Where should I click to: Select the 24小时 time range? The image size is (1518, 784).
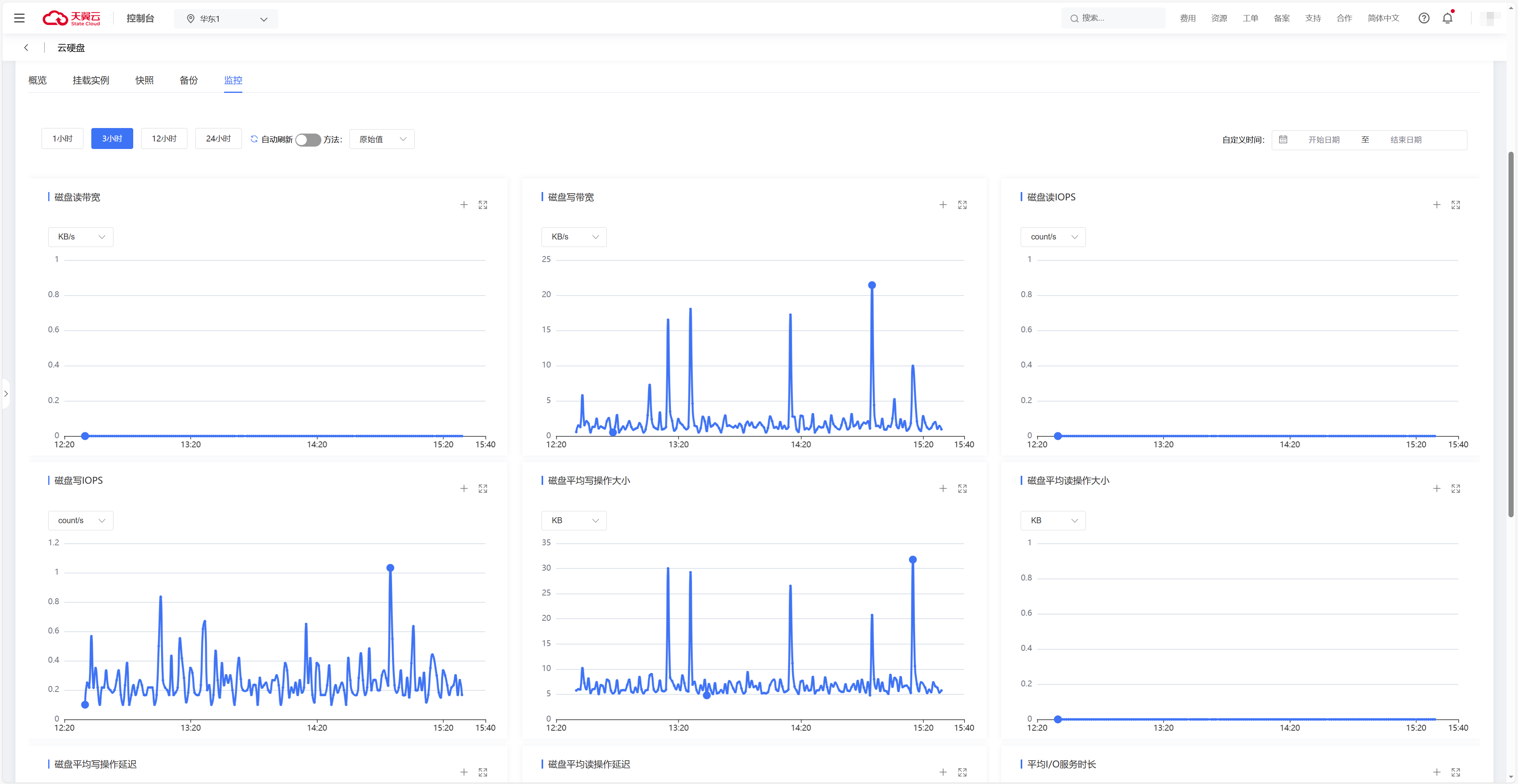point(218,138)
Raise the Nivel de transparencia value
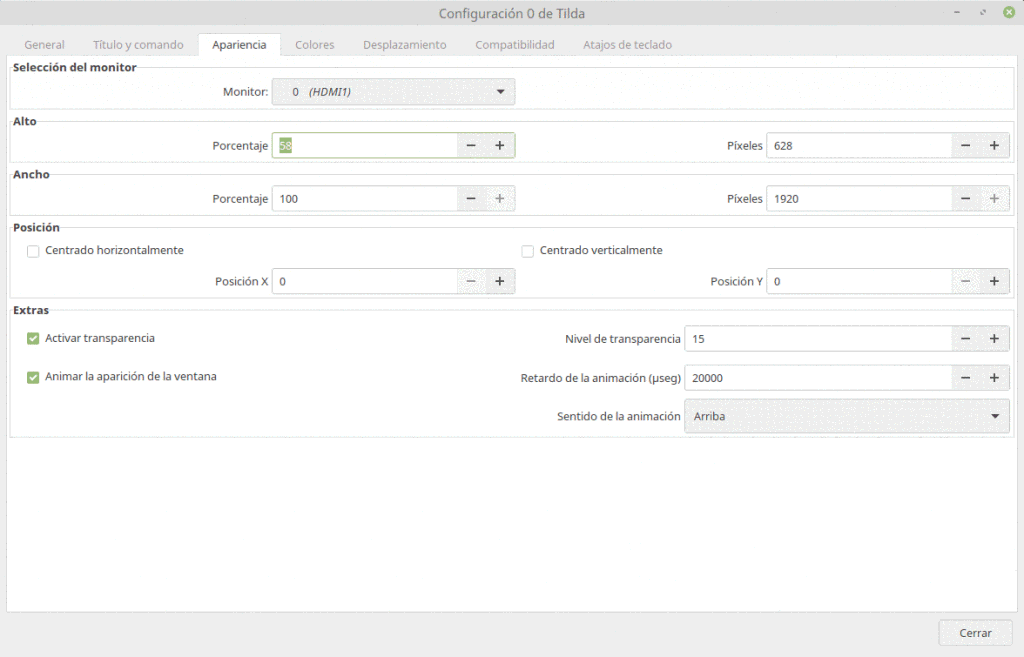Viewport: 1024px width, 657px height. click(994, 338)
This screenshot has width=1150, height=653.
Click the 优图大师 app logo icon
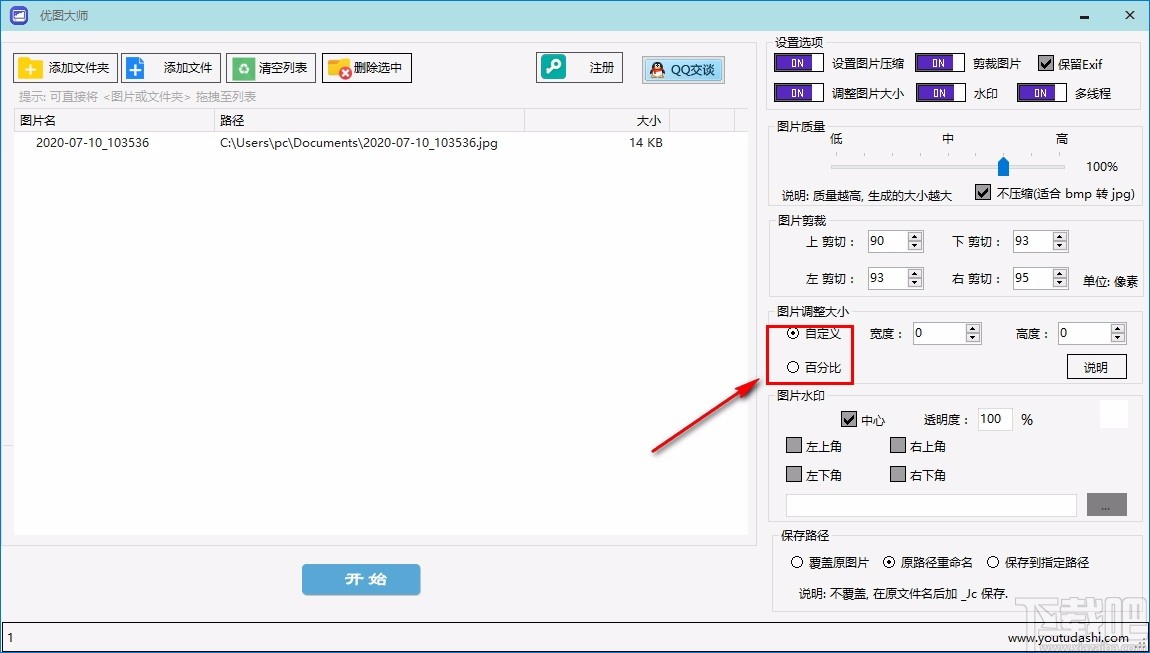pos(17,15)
——————————
REQUIREMENTS: Retype every line of the listing above verbatim, omitting the pictures.

RESULT OF THIS TASK:
Where should I click to: Select the 24小时 time range? The image size is (1518, 784).
point(218,138)
Raise the Nivel de transparencia value
Viewport: 1024px width, 657px height. click(994, 338)
This screenshot has width=1150, height=653.
Click the 优图大师 app logo icon
pos(17,15)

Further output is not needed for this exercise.